--- Start ---

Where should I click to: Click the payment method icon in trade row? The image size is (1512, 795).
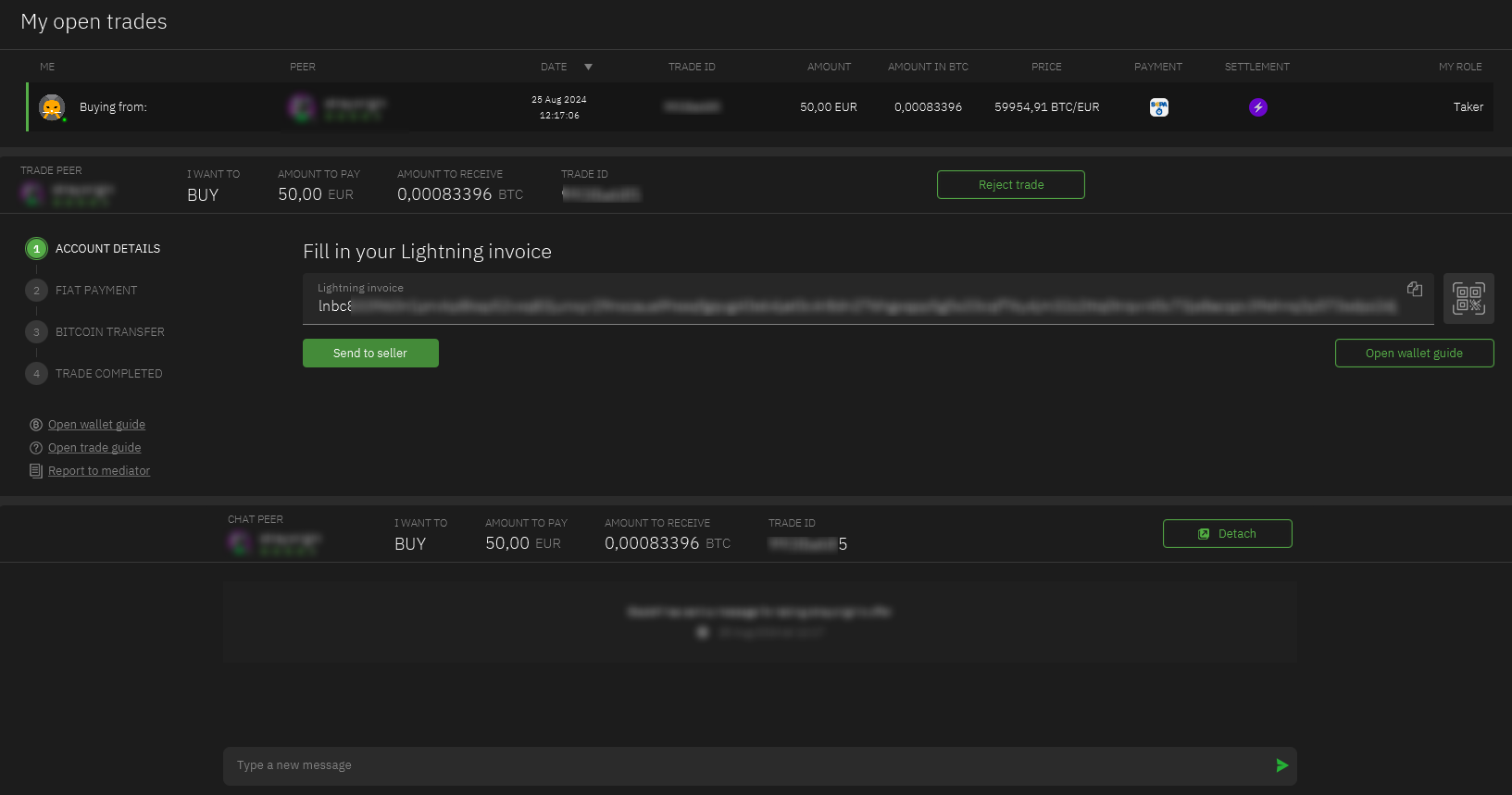(1158, 107)
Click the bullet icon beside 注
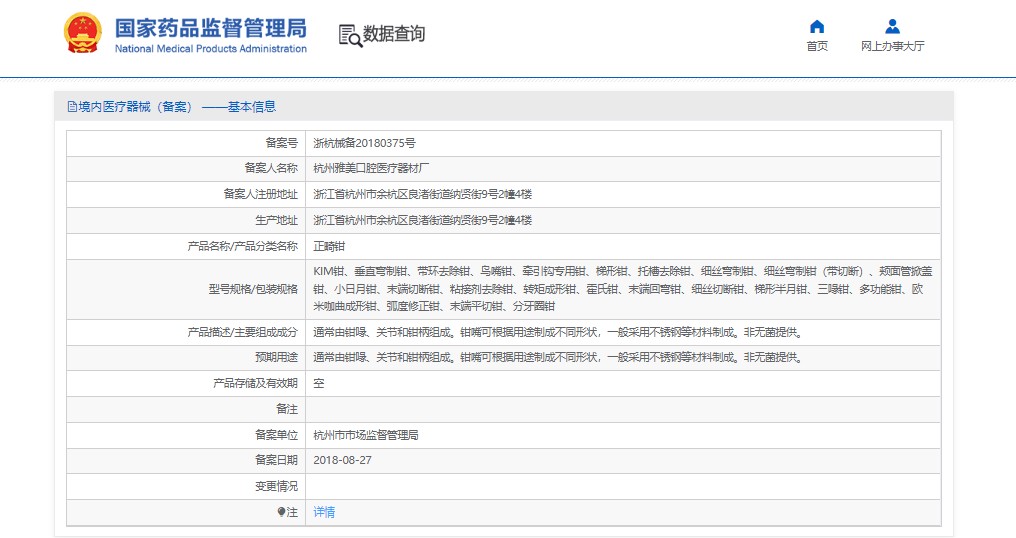This screenshot has width=1016, height=538. point(282,512)
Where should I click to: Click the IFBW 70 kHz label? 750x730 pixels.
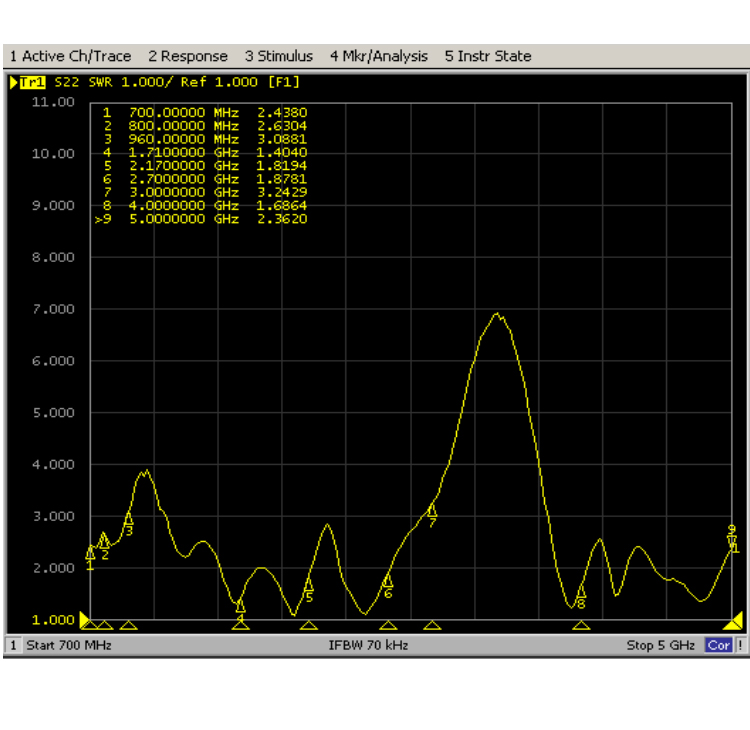(x=368, y=645)
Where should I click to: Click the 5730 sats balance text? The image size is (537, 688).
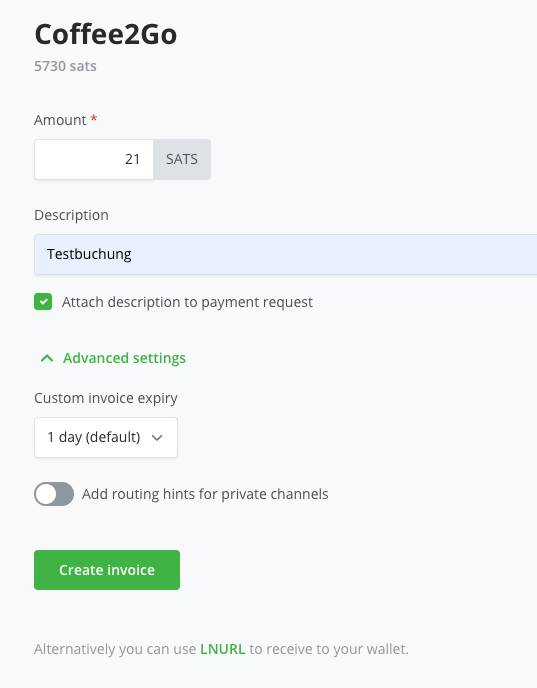pos(65,66)
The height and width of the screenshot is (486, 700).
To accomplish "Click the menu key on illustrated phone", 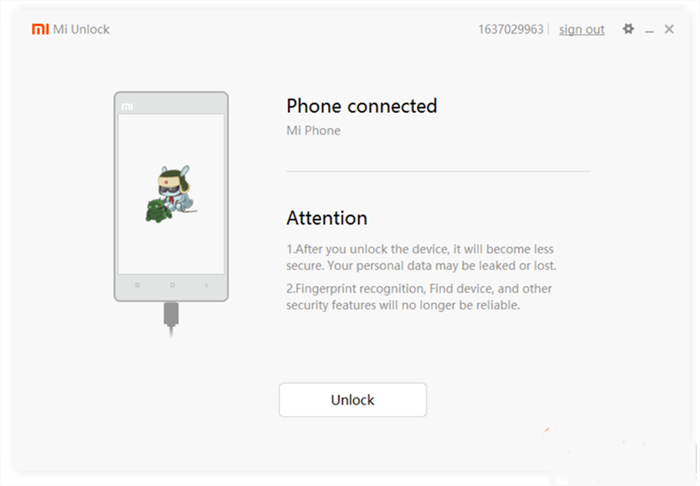I will click(x=138, y=285).
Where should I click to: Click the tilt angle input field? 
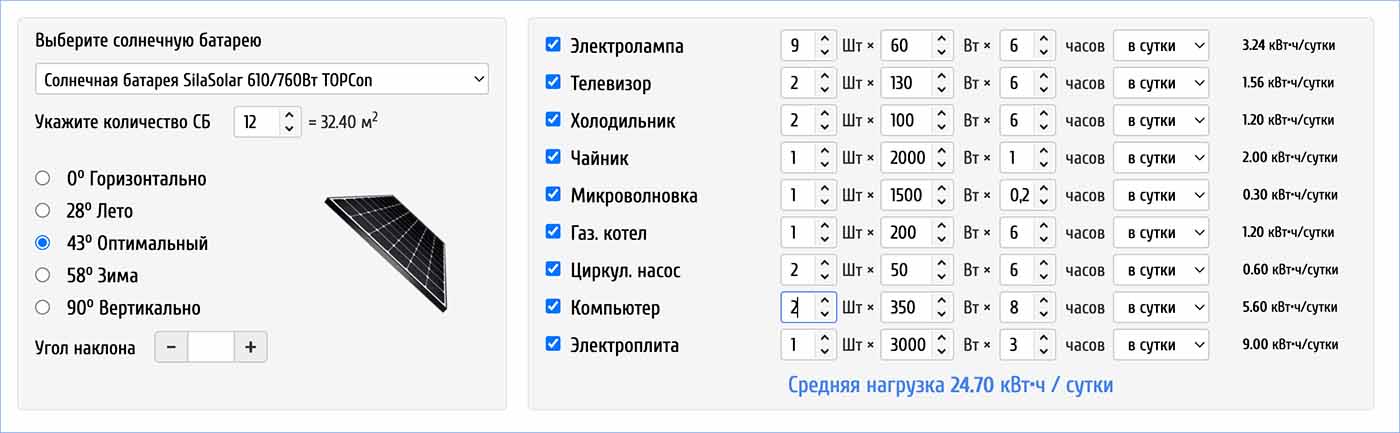point(210,347)
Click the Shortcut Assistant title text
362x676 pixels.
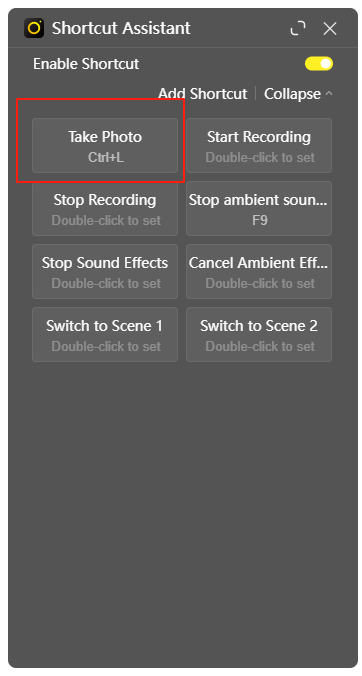[121, 28]
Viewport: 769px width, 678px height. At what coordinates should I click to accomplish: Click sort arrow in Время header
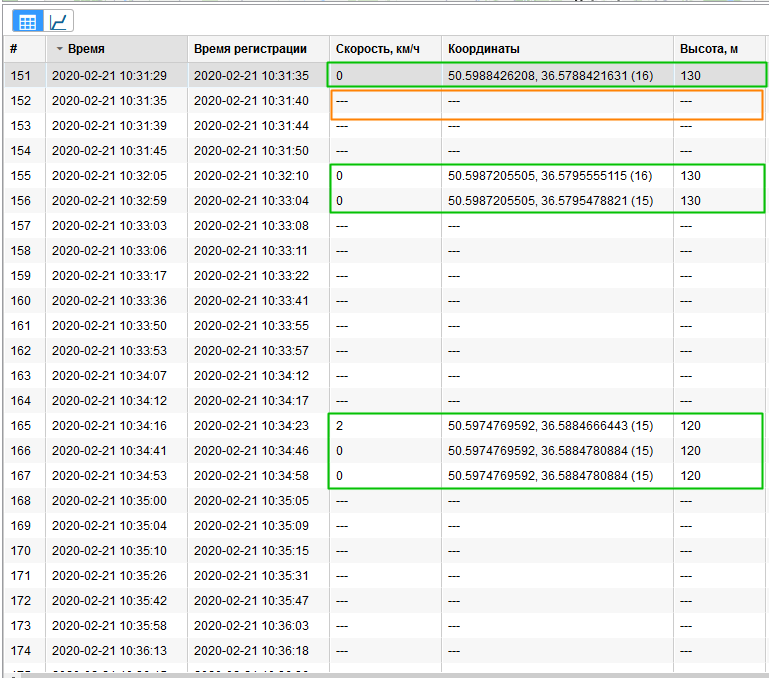59,49
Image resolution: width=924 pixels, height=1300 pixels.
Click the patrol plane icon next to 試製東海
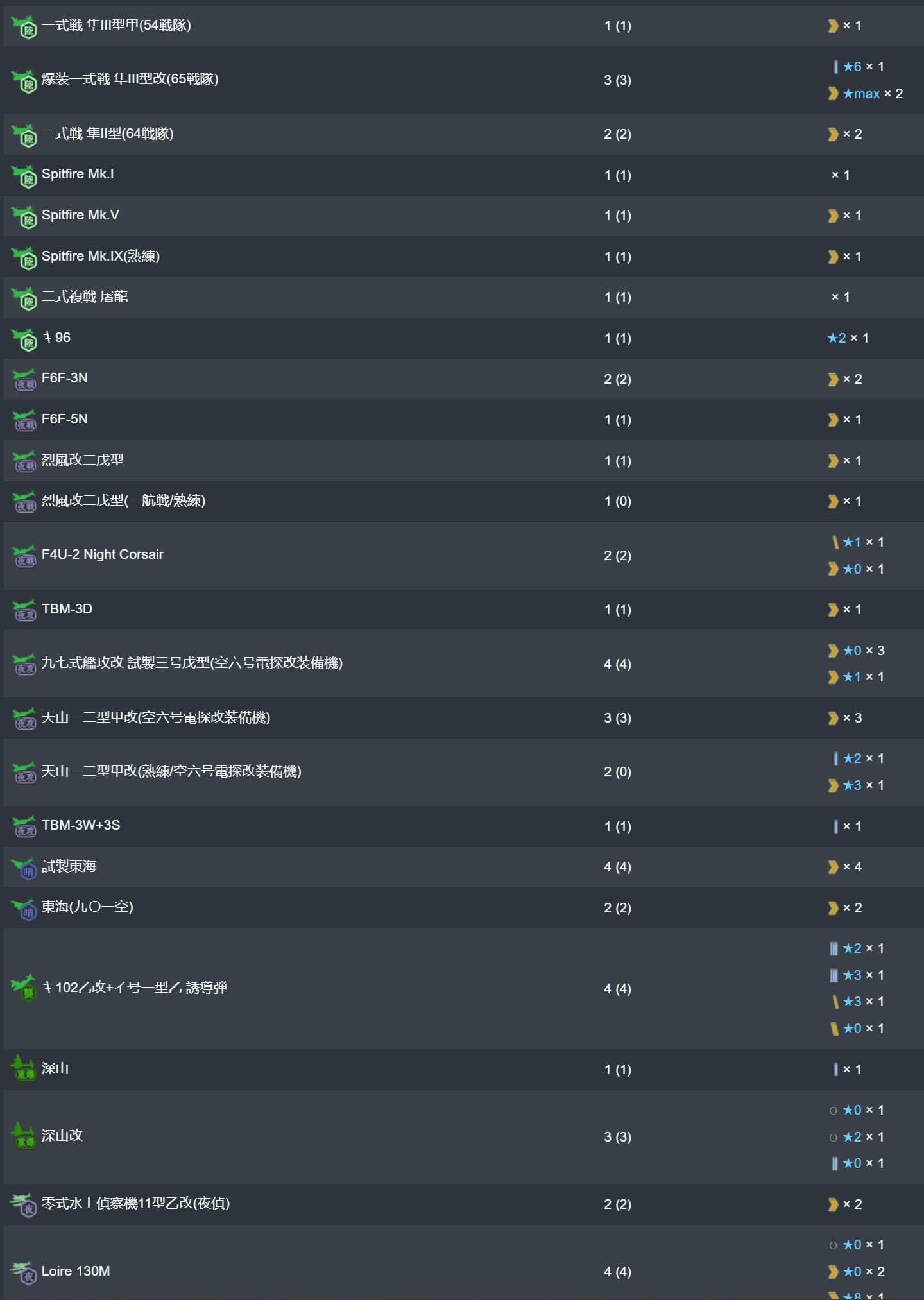pos(25,868)
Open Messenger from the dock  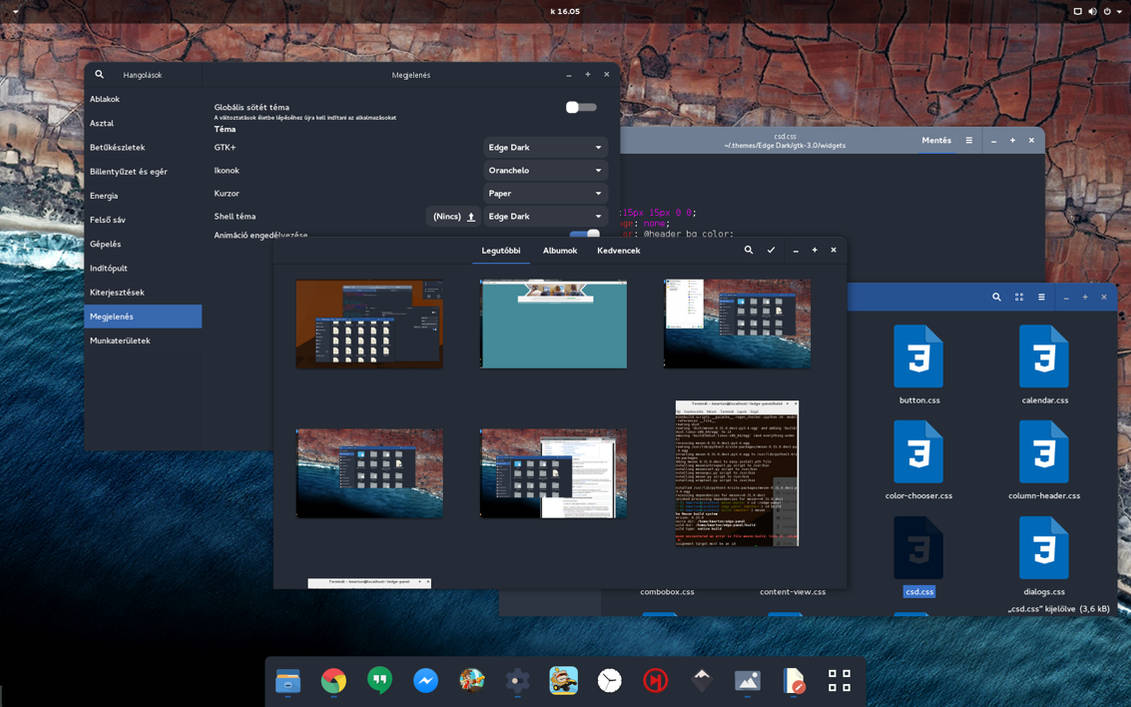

--- End ---

▶ _WHAT NEEDS TO BE DONE_:
Rewrite every line, from the one containing "Click the Shortcut Assistant title text" through the end of the lines, with each click coordinate in the answers multiplied by 1.45 and rounded to a whole number (halves round up), and all other text, including image dimensions, left unchanged. Leave the pictures out.

▶ _REPLY_:
Click the Shortcut Assistant title text
362x676 pixels.
[175, 41]
Viewport: 769px width, 678px height. At what coordinates should I click to accomplish: Click sort arrow in Время header
86,71
Image resolution: width=924 pixels, height=1300 pixels.
Click the patrol plane icon next to 試製東海
pos(36,1259)
Open Messenger from the dock  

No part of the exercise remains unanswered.